The problem “Check If N and Its Double Exist” asks us to determine if there exists an integer n in the array such that n and 2 \times n are both present in the array.
Example:
• Input: [10, 2, 5, 3]
• Output: true (since n = 5 and 2 \times n = 10 )
This problem emphasizes searching efficiently within an array, leveraging appropriate data structures to minimize time complexity.
Brute Force Approach
public class CheckIfDoubleExist {
public boolean checkIfExist(int[] arr) {
for (int i = 0; i < arr.length; i++) {
for (int j = 0; j < arr.length; j++) {
if (i != j && arr[i] == 2 * arr[j]) {
return true;
}
}
}
return false;
}
}1. Iterate through every pair of elements.
2. Check if one element is double the other.
3. Return true if such a pair is found; otherwise, return false.
Optimized Approach
Algorithm and Data Structure
1. Use a HashSet to efficiently store and lookup elements.
2. Traverse the array once, checking for:
• 2 x n : If n exists and 2 x n is already in the set.
• n / 2 : If n is even and its half exists in the set.
3. Add each number to the set for future lookups.
Why This Works
• A HashSet provides O(1) average-time complexity for insert and lookup operations.
• By traversing the array only once and leveraging the set, the algorithm avoids nested loops.
import java.util.HashSet;
public class CheckIfDoubleExist {
public boolean checkIfExist(int[] arr) {
HashSet<Integer> seen = new HashSet<>();
for (int num : arr) {
if (seen.contains(2 * num) || (num % 2 == 0 && seen.contains(num / 2))) {
return true;
}
seen.add(num);
}
return false;
}
}Line-By-Line Explanation
Step 1: Initialization
HashSet<Integer> seen = new HashSet<>();- Create a set to store elements for efficient lookups
Step 2: Iterate Through the Array
for (int num : arr) {- Traverse each element in the array.
Step 3: Check Conditions
if (seen.contains(2 * num) || (num % 2 == 0 && seen.contains(num / 2))) {
return true;
}- Checks if 2 x num already exists in the set.

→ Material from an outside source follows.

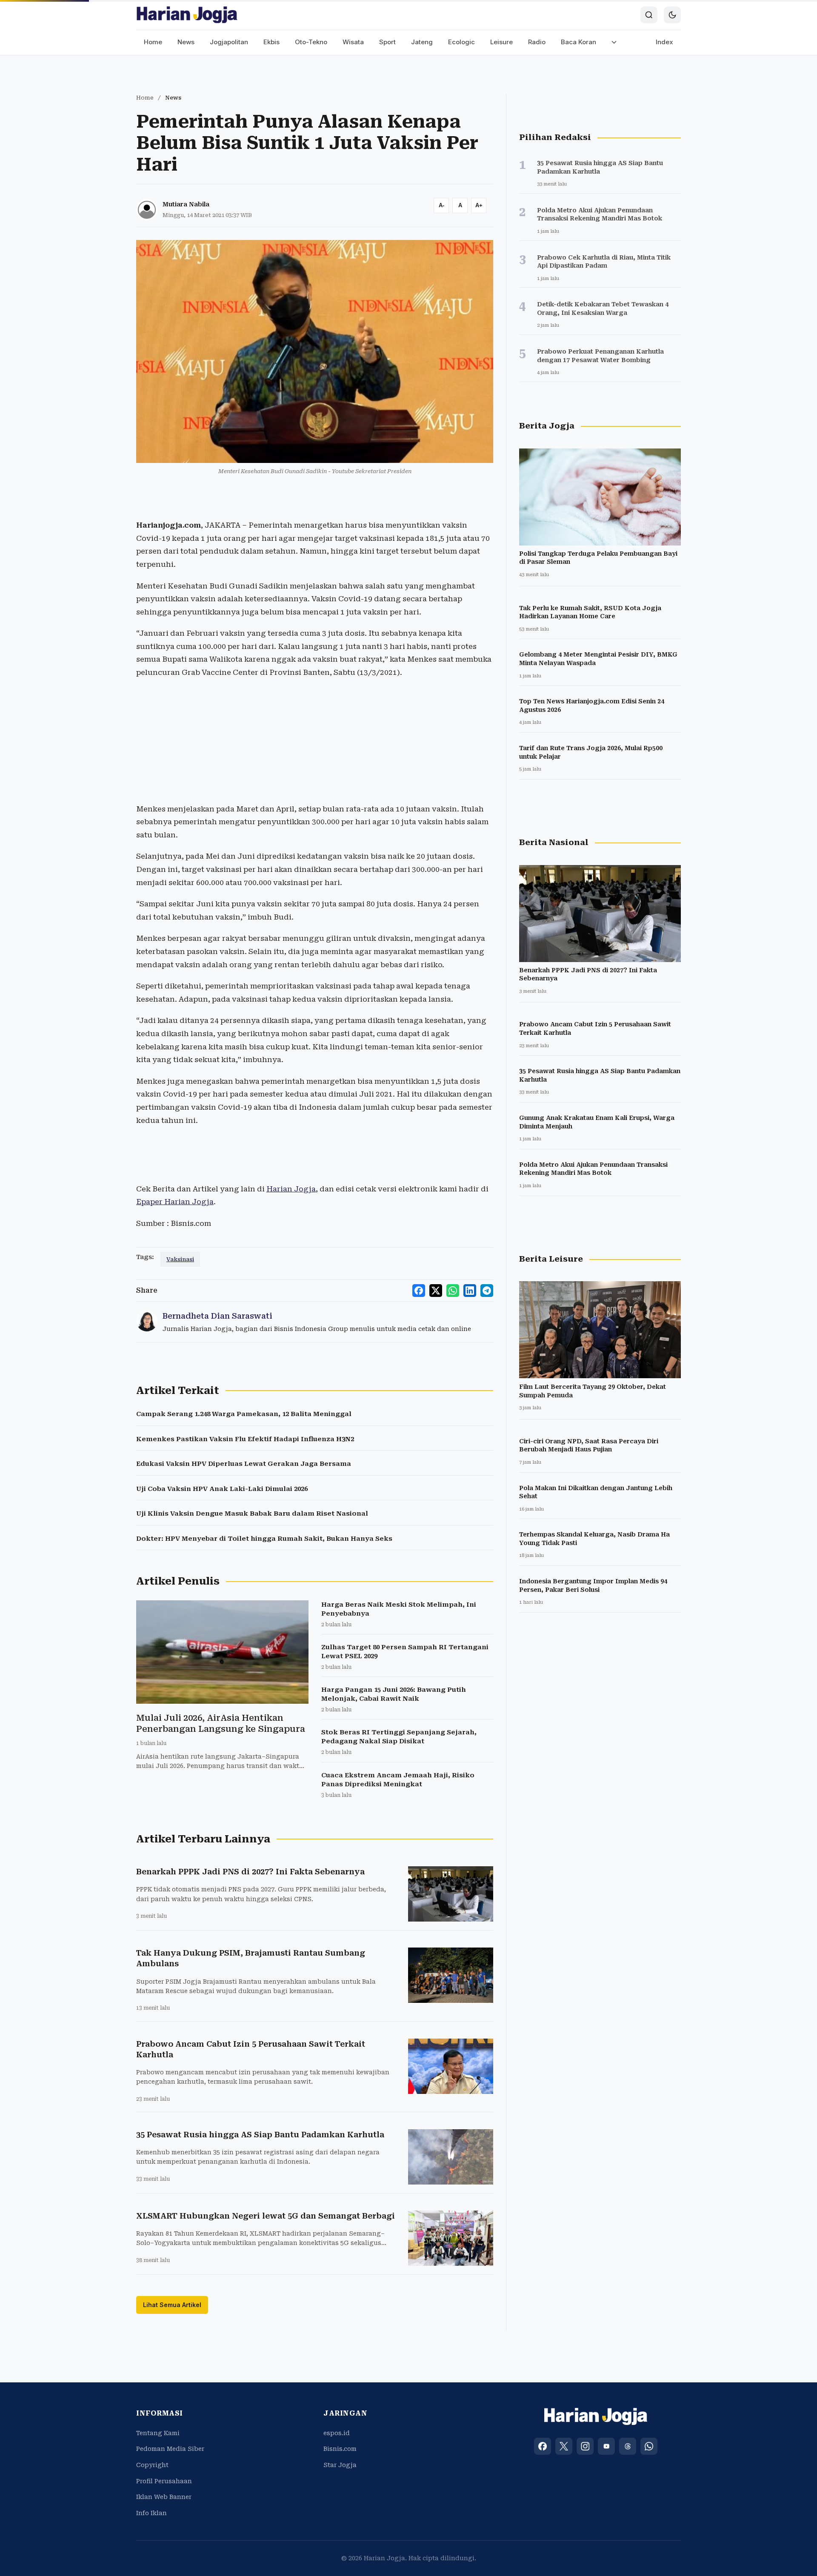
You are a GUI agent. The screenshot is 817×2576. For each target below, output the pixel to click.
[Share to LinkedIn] (469, 1290)
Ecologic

- Checks if 2 / num already exists in the set. Used to detect the “double relationship” between the current numner and a number that has already been added to the set.
Step 4: Add to the set
seen.add(num);- Add the current number to the set for future lookups.
Step 5: Default Return
return false;
• If no valid pair is found after traversing the array, return false.
Why This Code Works
The “Check If N and Its Double Exist” problem emphasizes efficient search within arrays using hash-based lookups. By leveraging sets and constant-time operations, the optimized solution is significantly faster and more scalable than brute force. Understanding the relationships between elements and choosing the right data structures (like HashSet) highlights the importance of algorithm design in solving real-world problems.